2.2.4. Image Segmentation Techniques

Image segmentation is pivotal in pest detection, isolating pests from the background and enhancing accuracy. Methods encompass threshold [34], region-based, and edge-based segmentation [35]. Thresholding uses grey-scale values to classify pixels against a preset threshold, suitable for distinct pest-background contrasts. Region-based segmentation partitions images into contiguous regions based on pixel similarity, adept at intricate backgrounds. Edge-based methods locate pests by identifying image edges. See Figure 6 for a binarisation-based segmentation example.
Recent years have witnessed image segmentation strides in deep learning. Fully convolutional networks (FCNs) [36] transform pixel-level tasks into classification. Semantic networks like U-Net [37] and Mask R-CNN [38] excel in pest detection, leveraging deep neural networks for precise semantic capture and fine segmentation.

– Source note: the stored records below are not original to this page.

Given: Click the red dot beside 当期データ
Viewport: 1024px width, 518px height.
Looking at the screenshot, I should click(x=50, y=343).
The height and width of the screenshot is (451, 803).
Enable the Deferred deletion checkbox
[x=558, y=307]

2.3. Image Quality Assessment

Image Quality Assessment (IQA) plays a key role in plant pest detection, helping to determine the clarity and image quality of the original dataset and thus providing a reliable image base. There are three types of IQA: Full-Reference IQA, Reduced-Reference IQA and No-Reference IQA.

2.3.1. Full-Reference IQA

In Full-Reference IQA, the image being evaluated is compared to a reference image, which is usually the original distortion-free (or ideal) image. The difference between the evaluated image and the reference image is thus measured, and the quality of the image is determined. It is measured based on various image quality assessment metrics. Common metrics include peak signal-to-noise ratio (PSNR), structural similarity index (SSIM), multi-scale structural similarity index (MS-SSIM) [39], etc.

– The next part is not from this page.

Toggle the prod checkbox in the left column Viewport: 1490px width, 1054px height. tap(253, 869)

2.3.2. Reduced-Reference IQA

Reduced-Reference IQA compares the evaluated image to partial reference data, typically extracted features or image content such as structure, texture, and colour statistics. This method assesses image quality to some extent, offering advantages in requiring less reference data compared to Full-Reference IQA. This enhances practicality, especially when full reference images are unavailable, boosting algorithm efficiency and reducing storage and transmission demands. Common quasi-reference metrics include Reduced SSIM [40], Reduced FSIM, etc.
Nonetheless, quasi-reference methods may trade some accuracy for reduced reference data. Limited reference may hinder full consideration of image features and details. Thus, when selecting an assessment method, application contexts, resource constraints, and accuracy should be weighed.

2.3.3. No-Reference IQA

No-Reference IQA solely employs intrinsic features of the evaluated image for quality assessment, obviating reliance on reference data. Internal attributes encompass sharpness, noise level, contrast, colour distribution, etc.
The method’s advantage lies in its independence from reference images, rendering it suitable when references are absent or implementing full/quasi-reference approaches is impractical. No-Reference IQA autonomously gauges image quality, dispensing with comparisons against standards.
Common techniques encompass statistical, machine learning, and deep learning-based methods [3], such as BRISQUE, Perceptual Image Quality Evaluator (PIQE), and Naturalness Image Quality Evaluator (NIQE). These methods employ diverse feature extraction, analysis, and modelling to infer image quality [2].
  • BRISQUE (Blind/Referenceless Image Spatial Quality Evaluator): BRISQUE assesses image quality without a reference image, deriving a quality score based on statistical features like brightness, contrast, and texture, relative to a training dataset. It’s employed for evaluating image compression and processing algorithms, gauging their impact on quality.
  • PIQE (Perceptual Image Quality Evaluator): PIQE gauges perceptual image quality, comparing quality to human perception. It derives a quality score through analysis of structure, contrast, and colour. PIQE finds use in image processing and transmission to assess algorithm and system effects on quality.
  • NIQE (Naturalness Image Quality Evaluator): NIQE gauges image naturalness and realism, deriving a quality score by analysing statistical features like texture, contrast, and edges. NIQE is prevalent in evaluating image enhancement and restoration algorithms, discerning their effects on realism.

3. Methodology

The methodology is a sequential pipeline that starts with the collection of a pest image dataset. Initially, an Image Quality Assessment (IQA) is conducted to evaluate the dataset. These IQA scores directly inform the next stage, where images are preprocessed (through denoising and deblurring with optimal filters) and the dataset is augmented via operations like rotation and translation. The resulting enhanced images then undergo segmentation and edge detection to highlight pest contours. This prepared data is finally input into computer vision models for automated classification and detection, with the outputs being exported for comprehensive analysis.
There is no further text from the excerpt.